* [Exercise data]
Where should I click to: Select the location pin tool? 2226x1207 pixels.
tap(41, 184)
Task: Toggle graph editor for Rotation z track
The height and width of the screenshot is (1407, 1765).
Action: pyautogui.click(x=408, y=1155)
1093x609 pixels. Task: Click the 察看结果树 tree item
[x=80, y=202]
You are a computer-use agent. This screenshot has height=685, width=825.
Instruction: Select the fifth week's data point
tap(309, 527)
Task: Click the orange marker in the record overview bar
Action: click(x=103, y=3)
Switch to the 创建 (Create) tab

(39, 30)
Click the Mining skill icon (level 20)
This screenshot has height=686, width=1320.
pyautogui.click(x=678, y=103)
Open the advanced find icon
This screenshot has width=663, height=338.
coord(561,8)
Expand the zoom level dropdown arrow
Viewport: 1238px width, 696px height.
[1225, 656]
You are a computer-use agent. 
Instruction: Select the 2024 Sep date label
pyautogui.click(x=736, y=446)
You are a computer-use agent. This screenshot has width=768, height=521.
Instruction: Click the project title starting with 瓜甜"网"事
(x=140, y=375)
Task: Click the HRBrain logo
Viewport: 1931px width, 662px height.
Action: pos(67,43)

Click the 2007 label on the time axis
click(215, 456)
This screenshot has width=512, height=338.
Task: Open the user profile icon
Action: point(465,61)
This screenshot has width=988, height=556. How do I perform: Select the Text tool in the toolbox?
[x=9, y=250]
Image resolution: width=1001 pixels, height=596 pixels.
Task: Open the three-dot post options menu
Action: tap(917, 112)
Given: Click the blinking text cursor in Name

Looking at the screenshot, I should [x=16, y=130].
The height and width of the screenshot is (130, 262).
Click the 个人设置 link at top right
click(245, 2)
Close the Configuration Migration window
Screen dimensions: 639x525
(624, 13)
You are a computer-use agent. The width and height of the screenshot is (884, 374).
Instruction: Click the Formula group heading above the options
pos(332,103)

* [What you are asked to do] In the entries above, identify every line with the string "agent".

* [Result]
You are a computer-use agent. This screenshot has height=685, width=825.
You are a computer-use agent. 
You are a computer-use agent. This screenshot has width=768, height=521.
You are a computer-use agent. The width and height of the screenshot is (884, 374).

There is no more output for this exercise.